(Source records)

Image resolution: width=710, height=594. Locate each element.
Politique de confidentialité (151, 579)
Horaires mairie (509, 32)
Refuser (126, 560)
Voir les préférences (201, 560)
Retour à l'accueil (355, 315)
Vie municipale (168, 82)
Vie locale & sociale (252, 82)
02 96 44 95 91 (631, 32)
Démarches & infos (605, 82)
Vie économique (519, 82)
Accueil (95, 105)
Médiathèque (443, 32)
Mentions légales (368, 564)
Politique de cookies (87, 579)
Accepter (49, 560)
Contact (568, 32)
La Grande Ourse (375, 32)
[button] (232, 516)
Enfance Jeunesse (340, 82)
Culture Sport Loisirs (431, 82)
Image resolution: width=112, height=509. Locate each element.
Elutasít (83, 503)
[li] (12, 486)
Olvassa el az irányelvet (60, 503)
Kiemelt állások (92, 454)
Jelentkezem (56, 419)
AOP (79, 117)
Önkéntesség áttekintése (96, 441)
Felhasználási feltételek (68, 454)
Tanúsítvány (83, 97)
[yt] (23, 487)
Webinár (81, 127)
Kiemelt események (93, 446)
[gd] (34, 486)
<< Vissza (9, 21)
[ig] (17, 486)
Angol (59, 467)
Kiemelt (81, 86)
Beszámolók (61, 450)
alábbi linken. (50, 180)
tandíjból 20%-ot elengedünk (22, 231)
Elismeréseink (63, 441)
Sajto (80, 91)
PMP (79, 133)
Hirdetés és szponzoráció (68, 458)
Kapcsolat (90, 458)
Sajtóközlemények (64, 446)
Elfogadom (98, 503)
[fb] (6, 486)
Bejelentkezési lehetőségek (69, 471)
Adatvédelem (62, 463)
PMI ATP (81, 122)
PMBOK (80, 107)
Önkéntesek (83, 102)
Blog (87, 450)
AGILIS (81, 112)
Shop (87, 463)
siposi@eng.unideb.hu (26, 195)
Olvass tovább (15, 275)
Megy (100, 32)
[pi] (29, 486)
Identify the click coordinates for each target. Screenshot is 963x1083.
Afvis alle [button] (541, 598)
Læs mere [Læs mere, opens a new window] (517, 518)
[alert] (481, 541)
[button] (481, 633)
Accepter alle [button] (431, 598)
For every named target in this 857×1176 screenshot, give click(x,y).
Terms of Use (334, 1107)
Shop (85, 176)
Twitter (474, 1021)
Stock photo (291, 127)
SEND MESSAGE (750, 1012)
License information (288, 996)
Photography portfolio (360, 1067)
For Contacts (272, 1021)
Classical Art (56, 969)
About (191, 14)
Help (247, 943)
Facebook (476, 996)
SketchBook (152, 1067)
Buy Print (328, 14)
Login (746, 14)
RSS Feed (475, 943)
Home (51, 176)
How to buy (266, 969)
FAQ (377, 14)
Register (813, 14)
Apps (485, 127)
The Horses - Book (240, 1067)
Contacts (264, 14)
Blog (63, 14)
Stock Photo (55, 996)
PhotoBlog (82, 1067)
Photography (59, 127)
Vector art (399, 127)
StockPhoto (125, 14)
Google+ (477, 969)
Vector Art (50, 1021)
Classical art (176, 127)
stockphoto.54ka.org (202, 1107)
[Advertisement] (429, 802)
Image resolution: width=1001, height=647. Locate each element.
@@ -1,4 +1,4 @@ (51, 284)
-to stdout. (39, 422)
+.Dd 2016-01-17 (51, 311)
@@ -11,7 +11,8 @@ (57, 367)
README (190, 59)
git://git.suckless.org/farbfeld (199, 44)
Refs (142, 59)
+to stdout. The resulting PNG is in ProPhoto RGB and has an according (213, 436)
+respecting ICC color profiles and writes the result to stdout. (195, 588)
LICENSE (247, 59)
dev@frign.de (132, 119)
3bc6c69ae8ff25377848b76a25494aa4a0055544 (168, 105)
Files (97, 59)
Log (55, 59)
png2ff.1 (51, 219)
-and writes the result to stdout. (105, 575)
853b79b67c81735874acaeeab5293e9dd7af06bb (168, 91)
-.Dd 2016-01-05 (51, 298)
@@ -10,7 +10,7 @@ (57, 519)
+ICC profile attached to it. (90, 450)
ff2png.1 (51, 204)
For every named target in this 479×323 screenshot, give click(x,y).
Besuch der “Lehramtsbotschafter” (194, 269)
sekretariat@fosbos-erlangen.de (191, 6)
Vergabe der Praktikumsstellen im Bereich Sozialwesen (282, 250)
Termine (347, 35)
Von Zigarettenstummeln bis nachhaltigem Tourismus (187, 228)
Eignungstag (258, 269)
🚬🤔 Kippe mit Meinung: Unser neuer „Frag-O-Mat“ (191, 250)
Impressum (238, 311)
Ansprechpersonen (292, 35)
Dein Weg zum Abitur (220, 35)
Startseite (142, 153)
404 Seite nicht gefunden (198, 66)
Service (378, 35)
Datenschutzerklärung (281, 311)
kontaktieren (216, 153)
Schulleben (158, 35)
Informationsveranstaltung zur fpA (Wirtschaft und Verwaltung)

◆ Your objective
Can you output every one of the records above word for word, keeping each line unchanged and in its original order?

◆ Worked answer
Image resolution: width=710, height=594. Locate each element.
Politique de confidentialité (151, 579)
Horaires mairie (509, 32)
Refuser (126, 560)
Voir les préférences (201, 560)
Retour à l'accueil (355, 315)
Vie municipale (168, 82)
Vie locale & sociale (252, 82)
02 96 44 95 91 (631, 32)
Démarches & infos (605, 82)
Vie économique (519, 82)
Accueil (95, 105)
Médiathèque (443, 32)
Mentions légales (368, 564)
Politique de cookies (87, 579)
Accepter (49, 560)
Contact (568, 32)
La Grande Ourse (375, 32)
[button] (232, 516)
Enfance Jeunesse (340, 82)
Culture Sport Loisirs (431, 82)
Image resolution: width=112, height=509. Locate each element.
Elutasít (83, 503)
[li] (12, 486)
Olvassa el az irányelvet (60, 503)
Kiemelt állások (92, 454)
Jelentkezem (56, 419)
AOP (79, 117)
Önkéntesség áttekintése (96, 441)
Felhasználási feltételek (68, 454)
Tanúsítvány (83, 97)
[yt] (23, 487)
Webinár (81, 127)
Kiemelt események (93, 446)
[gd] (34, 486)
<< Vissza (9, 21)
[ig] (17, 486)
Angol (59, 467)
Kiemelt (81, 86)
Beszámolók (61, 450)
alábbi linken. (50, 180)
tandíjból 20%-ot elengedünk (22, 231)
Elismeréseink (63, 441)
Sajto (80, 91)
PMP (79, 133)
Hirdetés és szponzoráció (68, 458)
Kapcsolat (90, 458)
Sajtóközlemények (64, 446)
Elfogadom (98, 503)
[fb] (6, 486)
Bejelentkezési lehetőségek (69, 471)
Adatvédelem (62, 463)
PMI ATP (81, 122)
PMBOK (80, 107)
Önkéntesek (83, 102)
Blog (87, 450)
AGILIS (81, 112)
Shop (87, 463)
siposi@eng.unideb.hu (26, 195)
Olvass tovább (15, 275)
Megy (100, 32)
[pi] (29, 486)
Identify the click coordinates for each target. Screenshot is 963x1083.
Afvis alle [button] (541, 598)
Læs mere [Læs mere, opens a new window] (517, 518)
[alert] (481, 541)
[button] (481, 633)
Accepter alle [button] (431, 598)
For every named target in this 857×1176 screenshot, give click(x,y).
Terms of Use (334, 1107)
Shop (85, 176)
Twitter (474, 1021)
Stock photo (291, 127)
SEND MESSAGE (750, 1012)
License information (288, 996)
Photography portfolio (360, 1067)
For Contacts (272, 1021)
Classical Art (56, 969)
About (191, 14)
Help (247, 943)
Facebook (476, 996)
SketchBook (152, 1067)
Buy Print (328, 14)
Login (746, 14)
RSS Feed (475, 943)
Home (51, 176)
How to buy (266, 969)
FAQ (377, 14)
Register (813, 14)
Apps (485, 127)
The Horses - Book (240, 1067)
Contacts (264, 14)
Blog (63, 14)
Stock Photo (55, 996)
PhotoBlog (82, 1067)
Photography (59, 127)
Vector art (399, 127)
StockPhoto (125, 14)
Google+ (477, 969)
Vector Art (50, 1021)
Classical art (176, 127)
stockphoto.54ka.org (202, 1107)
[Advertisement] (429, 802)
Image resolution: width=1001, height=647. Locate each element.
@@ -1,4 +1,4 @@ (51, 284)
-to stdout. (39, 422)
+.Dd 2016-01-17 (51, 311)
@@ -11,7 +11,8 @@ (57, 367)
README (190, 59)
git://git.suckless.org/farbfeld (199, 44)
Refs (142, 59)
+to stdout. The resulting PNG is in ProPhoto RGB and has an according (213, 436)
+respecting ICC color profiles and writes the result to stdout. (195, 588)
LICENSE (247, 59)
dev@frign.de (132, 119)
3bc6c69ae8ff25377848b76a25494aa4a0055544 (168, 105)
Files (97, 59)
Log (55, 59)
png2ff.1 (51, 219)
-and writes the result to stdout. (105, 575)
853b79b67c81735874acaeeab5293e9dd7af06bb (168, 91)
-.Dd 2016-01-05 (51, 298)
@@ -10,7 +10,7 @@ (57, 519)
+ICC profile attached to it. (90, 450)
ff2png.1 (51, 204)
For every named target in this 479×323 screenshot, give click(x,y).
Besuch der “Lehramtsbotschafter” (194, 269)
sekretariat@fosbos-erlangen.de (191, 6)
Vergabe der Praktikumsstellen im Bereich Sozialwesen (282, 250)
Termine (347, 35)
Von Zigarettenstummeln bis nachhaltigem Tourismus (187, 228)
Eignungstag (258, 269)
🚬🤔 Kippe mit Meinung: Unser neuer „Frag-O-Mat“ (191, 250)
Impressum (238, 311)
Ansprechpersonen (292, 35)
Dein Weg zum Abitur (220, 35)
Startseite (142, 153)
404 Seite nicht gefunden (198, 66)
Service (378, 35)
Datenschutzerklärung (281, 311)
kontaktieren (216, 153)
Schulleben (158, 35)
Informationsveranstaltung zur fpA (Wirtschaft und Verwaltung)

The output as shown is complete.